__Given problem__
Copy the material word for word, starting at the line that contains "Where should I click to: Click the Payments" and ending after the line that contains "Action: tap(619, 13)".

__Task material__

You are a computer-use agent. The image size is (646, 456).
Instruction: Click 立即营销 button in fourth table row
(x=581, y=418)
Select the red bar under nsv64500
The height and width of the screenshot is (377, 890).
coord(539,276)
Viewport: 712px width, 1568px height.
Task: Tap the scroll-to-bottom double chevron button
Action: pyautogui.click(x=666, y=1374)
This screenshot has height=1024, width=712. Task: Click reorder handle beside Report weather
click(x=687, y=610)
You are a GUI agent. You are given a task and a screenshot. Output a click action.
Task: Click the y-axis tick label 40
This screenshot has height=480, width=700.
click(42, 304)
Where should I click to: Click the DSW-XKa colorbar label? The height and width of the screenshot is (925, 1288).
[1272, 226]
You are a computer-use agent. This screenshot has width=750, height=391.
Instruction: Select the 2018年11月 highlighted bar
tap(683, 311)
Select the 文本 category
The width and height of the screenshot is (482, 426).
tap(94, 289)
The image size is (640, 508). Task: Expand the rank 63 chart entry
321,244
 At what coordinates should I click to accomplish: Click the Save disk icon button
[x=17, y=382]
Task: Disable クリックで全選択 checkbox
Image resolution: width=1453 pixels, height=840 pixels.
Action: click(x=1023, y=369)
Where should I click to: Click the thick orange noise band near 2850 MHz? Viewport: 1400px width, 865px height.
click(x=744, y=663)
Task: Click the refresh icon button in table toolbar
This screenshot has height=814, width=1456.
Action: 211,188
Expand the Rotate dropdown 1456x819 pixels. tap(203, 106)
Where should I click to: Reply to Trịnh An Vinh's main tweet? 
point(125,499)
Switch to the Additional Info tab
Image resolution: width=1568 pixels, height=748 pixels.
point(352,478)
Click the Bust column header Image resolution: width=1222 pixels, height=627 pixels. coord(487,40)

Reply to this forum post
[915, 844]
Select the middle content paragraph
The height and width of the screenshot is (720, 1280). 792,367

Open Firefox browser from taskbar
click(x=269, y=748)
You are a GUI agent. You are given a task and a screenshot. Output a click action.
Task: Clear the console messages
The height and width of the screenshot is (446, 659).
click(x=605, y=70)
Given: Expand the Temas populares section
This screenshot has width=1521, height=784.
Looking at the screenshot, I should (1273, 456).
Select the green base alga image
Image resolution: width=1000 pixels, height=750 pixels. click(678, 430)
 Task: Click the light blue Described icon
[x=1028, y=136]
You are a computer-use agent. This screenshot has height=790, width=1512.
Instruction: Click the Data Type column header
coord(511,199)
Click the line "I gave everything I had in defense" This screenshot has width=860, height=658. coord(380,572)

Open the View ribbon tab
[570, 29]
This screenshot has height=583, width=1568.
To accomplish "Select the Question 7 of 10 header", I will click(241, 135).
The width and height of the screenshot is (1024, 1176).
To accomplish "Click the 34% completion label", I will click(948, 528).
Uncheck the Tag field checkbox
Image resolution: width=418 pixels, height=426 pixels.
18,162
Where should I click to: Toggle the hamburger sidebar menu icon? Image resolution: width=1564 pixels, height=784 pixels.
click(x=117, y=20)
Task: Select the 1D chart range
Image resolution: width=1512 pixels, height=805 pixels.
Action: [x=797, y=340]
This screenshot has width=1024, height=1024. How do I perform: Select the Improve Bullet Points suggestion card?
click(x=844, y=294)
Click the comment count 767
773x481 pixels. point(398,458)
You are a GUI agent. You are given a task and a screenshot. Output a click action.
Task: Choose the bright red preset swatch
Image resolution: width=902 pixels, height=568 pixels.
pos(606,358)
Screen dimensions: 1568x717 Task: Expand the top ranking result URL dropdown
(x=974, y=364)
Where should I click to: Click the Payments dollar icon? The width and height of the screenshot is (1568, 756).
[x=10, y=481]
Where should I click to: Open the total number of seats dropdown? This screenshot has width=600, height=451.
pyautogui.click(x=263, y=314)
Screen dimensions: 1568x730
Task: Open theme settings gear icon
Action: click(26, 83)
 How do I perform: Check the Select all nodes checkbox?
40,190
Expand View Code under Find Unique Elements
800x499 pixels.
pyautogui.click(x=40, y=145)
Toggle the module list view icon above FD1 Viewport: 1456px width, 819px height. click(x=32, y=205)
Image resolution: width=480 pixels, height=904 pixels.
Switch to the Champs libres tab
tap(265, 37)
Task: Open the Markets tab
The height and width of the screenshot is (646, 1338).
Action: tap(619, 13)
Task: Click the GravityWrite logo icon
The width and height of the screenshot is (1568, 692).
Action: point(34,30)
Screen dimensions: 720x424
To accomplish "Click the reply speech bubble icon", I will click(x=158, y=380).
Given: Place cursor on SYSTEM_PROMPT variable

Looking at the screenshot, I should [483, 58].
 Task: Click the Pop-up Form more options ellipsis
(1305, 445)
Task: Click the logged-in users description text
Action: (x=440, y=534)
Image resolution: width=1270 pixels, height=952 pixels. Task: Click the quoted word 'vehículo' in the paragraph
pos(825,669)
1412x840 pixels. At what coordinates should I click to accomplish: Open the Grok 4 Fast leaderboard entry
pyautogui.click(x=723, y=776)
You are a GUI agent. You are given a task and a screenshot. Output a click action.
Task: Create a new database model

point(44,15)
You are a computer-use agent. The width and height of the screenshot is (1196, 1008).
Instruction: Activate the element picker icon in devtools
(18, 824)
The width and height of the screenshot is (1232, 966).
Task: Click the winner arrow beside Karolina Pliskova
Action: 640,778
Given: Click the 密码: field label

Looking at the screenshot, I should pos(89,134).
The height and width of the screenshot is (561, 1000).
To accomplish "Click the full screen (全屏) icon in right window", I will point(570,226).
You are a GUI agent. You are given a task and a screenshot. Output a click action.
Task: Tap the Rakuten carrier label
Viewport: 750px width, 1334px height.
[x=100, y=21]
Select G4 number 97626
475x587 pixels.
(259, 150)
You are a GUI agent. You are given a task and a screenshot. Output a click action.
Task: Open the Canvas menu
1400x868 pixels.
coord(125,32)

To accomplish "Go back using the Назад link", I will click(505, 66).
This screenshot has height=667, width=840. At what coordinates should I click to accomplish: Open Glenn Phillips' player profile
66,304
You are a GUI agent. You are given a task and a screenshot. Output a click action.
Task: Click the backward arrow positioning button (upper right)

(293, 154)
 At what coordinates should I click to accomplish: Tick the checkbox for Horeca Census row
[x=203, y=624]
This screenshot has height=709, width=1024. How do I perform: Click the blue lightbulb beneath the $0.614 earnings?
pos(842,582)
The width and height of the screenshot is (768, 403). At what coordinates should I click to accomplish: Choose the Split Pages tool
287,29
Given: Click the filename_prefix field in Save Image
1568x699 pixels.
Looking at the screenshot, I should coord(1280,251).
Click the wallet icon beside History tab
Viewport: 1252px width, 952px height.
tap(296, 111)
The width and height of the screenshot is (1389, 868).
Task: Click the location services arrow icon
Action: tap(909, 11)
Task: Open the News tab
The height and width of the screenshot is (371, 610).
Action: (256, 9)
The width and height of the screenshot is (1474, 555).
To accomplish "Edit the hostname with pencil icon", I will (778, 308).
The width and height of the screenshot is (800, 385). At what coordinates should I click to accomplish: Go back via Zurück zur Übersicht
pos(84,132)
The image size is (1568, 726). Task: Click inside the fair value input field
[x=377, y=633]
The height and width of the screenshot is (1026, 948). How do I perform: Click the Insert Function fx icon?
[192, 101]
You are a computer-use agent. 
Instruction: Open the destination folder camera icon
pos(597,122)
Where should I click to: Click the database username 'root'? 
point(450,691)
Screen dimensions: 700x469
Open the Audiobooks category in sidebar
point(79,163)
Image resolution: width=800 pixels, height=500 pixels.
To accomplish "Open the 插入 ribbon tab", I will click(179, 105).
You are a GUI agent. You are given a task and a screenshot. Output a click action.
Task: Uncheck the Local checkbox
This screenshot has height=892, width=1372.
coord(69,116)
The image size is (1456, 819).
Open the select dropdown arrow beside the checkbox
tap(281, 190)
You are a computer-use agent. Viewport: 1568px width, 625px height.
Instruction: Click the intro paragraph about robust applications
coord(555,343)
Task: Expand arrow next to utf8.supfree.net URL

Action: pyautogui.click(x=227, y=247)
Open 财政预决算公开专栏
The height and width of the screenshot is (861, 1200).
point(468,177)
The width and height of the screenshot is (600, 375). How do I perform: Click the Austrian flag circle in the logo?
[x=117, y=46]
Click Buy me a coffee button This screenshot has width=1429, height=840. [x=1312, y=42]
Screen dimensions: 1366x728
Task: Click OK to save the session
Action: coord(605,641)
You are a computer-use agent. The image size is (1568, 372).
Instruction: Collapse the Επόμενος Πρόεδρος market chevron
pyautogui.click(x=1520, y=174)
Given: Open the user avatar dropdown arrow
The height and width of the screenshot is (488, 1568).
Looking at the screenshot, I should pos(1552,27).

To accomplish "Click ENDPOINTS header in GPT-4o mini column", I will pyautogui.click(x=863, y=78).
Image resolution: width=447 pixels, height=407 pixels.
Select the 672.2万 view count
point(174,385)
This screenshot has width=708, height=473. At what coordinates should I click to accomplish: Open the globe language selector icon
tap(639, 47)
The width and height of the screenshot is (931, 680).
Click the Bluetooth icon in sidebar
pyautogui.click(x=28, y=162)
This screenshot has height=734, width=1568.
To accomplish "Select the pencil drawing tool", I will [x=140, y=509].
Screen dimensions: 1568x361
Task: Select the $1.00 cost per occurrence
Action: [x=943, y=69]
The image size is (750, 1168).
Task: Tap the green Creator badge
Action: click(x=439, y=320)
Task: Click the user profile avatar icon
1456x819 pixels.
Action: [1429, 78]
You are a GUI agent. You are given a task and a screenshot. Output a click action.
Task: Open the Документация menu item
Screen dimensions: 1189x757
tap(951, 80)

__Exercise output__
Where should I click to: Click the Payments dollar icon? The width and height of the screenshot is (1568, 756).
[x=10, y=481]
Where should I click to: Open the total number of seats dropdown? This screenshot has width=600, height=451.
pyautogui.click(x=263, y=314)
Screen dimensions: 1568x730
Task: Open theme settings gear icon
Action: click(26, 83)
 How do I perform: Check the Select all nodes checkbox?
40,190
Expand View Code under Find Unique Elements
800x499 pixels.
pyautogui.click(x=40, y=145)
Toggle the module list view icon above FD1 Viewport: 1456px width, 819px height. click(x=32, y=205)
Image resolution: width=480 pixels, height=904 pixels.
Switch to the Champs libres tab
tap(265, 37)
Task: Open the Markets tab
The height and width of the screenshot is (646, 1338).
Action: tap(619, 13)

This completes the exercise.